▶ _BRIEF_:
Lines below starting with the line with "Click the 'Borrar todo' button" and going on through the line with "You are a computer-use agent. The" must be output exactly; the rest of the records must be left out.

▶ _AVAILABLE DATA_:
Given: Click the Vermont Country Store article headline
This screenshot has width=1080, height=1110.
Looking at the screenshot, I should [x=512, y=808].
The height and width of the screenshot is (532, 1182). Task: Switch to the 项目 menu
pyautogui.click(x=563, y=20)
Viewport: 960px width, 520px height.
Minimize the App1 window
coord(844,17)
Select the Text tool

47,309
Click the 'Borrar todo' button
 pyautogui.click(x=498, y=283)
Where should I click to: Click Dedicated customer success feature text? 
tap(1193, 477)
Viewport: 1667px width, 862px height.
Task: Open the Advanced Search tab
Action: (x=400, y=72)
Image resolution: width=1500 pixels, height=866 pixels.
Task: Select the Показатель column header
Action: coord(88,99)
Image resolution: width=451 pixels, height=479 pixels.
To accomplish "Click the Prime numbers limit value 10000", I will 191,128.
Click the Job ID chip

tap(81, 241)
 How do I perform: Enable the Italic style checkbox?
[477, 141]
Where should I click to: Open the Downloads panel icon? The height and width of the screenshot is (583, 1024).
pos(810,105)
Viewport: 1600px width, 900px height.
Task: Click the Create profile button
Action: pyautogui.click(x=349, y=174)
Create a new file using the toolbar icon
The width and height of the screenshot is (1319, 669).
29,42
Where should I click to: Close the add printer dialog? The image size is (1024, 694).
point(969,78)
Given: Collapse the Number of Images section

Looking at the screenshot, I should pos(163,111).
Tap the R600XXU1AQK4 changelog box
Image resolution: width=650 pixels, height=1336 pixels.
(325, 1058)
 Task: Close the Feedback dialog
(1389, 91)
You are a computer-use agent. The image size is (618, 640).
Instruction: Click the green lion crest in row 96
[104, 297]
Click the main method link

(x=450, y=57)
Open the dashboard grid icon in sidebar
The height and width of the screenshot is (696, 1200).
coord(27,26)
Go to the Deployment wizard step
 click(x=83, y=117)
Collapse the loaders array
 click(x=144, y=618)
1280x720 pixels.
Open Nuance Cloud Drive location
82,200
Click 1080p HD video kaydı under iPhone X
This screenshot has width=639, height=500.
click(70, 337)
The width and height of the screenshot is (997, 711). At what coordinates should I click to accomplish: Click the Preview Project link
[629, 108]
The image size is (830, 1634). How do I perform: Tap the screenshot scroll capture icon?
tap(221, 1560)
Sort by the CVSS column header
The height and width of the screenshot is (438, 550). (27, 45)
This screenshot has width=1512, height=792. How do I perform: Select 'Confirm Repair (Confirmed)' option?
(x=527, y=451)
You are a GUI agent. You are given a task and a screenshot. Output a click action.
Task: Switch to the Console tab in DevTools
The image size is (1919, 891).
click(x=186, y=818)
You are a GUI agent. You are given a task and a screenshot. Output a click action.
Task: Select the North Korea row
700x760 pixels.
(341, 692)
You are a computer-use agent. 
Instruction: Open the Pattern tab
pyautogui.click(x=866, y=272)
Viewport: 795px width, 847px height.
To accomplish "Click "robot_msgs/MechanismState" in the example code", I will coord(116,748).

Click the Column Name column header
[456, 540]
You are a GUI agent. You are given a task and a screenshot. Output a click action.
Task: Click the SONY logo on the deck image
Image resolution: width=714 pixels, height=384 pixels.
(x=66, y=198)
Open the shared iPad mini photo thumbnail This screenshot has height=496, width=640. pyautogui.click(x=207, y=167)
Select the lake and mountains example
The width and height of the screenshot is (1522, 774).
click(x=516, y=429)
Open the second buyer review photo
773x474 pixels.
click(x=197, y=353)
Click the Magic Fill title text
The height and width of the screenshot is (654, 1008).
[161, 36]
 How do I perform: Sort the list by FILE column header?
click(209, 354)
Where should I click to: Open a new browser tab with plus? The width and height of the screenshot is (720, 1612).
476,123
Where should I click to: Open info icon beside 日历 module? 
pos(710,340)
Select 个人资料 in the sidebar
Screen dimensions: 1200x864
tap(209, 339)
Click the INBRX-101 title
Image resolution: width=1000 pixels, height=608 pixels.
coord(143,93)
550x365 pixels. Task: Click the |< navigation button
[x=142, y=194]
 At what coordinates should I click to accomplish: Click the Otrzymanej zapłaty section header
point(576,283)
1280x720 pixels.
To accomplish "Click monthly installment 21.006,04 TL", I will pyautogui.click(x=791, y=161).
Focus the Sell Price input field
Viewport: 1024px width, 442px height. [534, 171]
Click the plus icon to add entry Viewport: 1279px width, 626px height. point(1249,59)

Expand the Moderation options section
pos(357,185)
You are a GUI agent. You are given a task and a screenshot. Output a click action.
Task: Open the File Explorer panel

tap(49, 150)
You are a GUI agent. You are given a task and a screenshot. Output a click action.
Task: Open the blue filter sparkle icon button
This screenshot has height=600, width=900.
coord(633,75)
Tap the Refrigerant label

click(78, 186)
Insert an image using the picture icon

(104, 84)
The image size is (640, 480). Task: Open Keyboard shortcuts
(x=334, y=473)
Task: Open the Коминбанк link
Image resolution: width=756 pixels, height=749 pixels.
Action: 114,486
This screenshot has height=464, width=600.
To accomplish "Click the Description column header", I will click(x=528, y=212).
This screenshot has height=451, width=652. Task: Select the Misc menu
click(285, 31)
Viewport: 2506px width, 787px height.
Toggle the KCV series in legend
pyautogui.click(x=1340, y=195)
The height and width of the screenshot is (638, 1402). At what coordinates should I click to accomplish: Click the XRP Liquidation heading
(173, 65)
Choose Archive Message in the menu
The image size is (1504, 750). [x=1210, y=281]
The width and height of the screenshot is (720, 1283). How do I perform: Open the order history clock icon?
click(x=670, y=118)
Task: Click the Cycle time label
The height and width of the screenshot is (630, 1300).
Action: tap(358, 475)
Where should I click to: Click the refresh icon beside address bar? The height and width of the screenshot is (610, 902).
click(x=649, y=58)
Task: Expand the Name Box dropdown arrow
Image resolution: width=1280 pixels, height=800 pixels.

▶ _SOLUTION FOR THIS PROBLEM_:
Click the 'Borrar todo' button
 pyautogui.click(x=498, y=283)
Where should I click to: Click Dedicated customer success feature text? 
tap(1193, 477)
Viewport: 1667px width, 862px height.
Task: Open the Advanced Search tab
Action: (x=400, y=72)
Image resolution: width=1500 pixels, height=866 pixels.
Task: Select the Показатель column header
Action: coord(88,99)
Image resolution: width=451 pixels, height=479 pixels.
To accomplish "Click the Prime numbers limit value 10000", I will 191,128.
Click the Job ID chip

tap(81, 241)
 How do I perform: Enable the Italic style checkbox?
[477, 141]
Where should I click to: Open the Downloads panel icon? The height and width of the screenshot is (583, 1024).
pos(810,105)
Viewport: 1600px width, 900px height.
Task: Click the Create profile button
Action: pyautogui.click(x=349, y=174)
Create a new file using the toolbar icon
The width and height of the screenshot is (1319, 669).
29,42
Where should I click to: Close the add printer dialog? The image size is (1024, 694).
point(969,78)
Given: Collapse the Number of Images section

Looking at the screenshot, I should pos(163,111).
Tap the R600XXU1AQK4 changelog box
Image resolution: width=650 pixels, height=1336 pixels.
(325, 1058)
 Task: Close the Feedback dialog
(1389, 91)
You are a computer-use agent. The image size is (618, 640).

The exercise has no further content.